Microsoft have announced they’re shutting all their stores worldwide, although they’re retaining the following four as “experience centres”:

  • New York City
  • London
  • Sydney
  • Redmond (Microsoft Campus)

Microsoft stores always seemed like an attempt to keep up with Apple – they looked pretty similar and, in many cases, they were physically located very close to Apple stores – and I’m not sure how integral they’ve really been in terms of sales etc. I’ve only been to a couple – one out in Virginia and the other (I think) in LA and, to be fair, they were pretty cool. That said, I think the biggest benefit of stores is to check out the hardware – click the buttons, pick it up, feel the screen etc. and between places like Currys PC World and the “stores” Microsoft have within John Lewis, I think most places in the UK have the ability.

I also think a big part of the stores was to raise consumer awareness of Microsoft. It was certainly the case that their general level of recognition had dipped with many non-tech consumers and also their reputation wasn’t always the greatest. The stores gave them an opportunity to be seen by people who weren’t already looking for them, for the casual mall browser to “pop in” and take a look around, for the Xbox buyer to also see what else Microsoft had to offer. Now, several years later, it’s clear to most that Microsoft’s position is much improved. The Surface range is well known and Teams has given them broad appeal across many types of staff – and the public sector too.

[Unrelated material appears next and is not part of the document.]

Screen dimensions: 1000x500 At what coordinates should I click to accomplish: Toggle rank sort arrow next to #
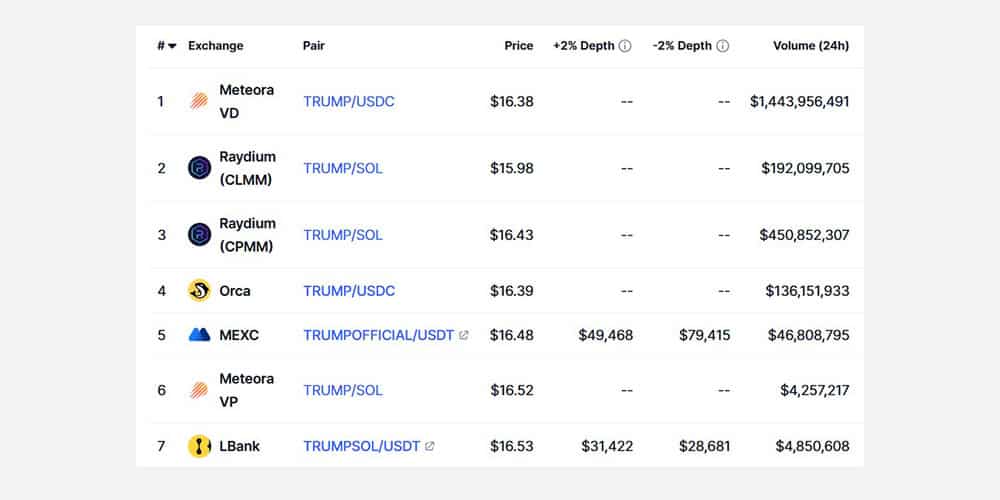(172, 46)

Some are saying that Microsoft are “giving up on consumers” but I think it’s more a case of going where the consumers are. Online shopping was already the “go-to” for many in 2019 but COVID-19 has increased that significantly and, while some will rush back to the crowded shopping centres and malls, many will not. For a lot of people, they’ve realised that buying things online works very well and, making sure you choose places with a sound returns policy, even changing your mind isn’t much of a problem really.

Microsoft will take $450 million hit on this but that’s not really a huge amount for them. As long as they have a clear strategy for how they will continue to engage with users online, I don’t see there being much downside to this really.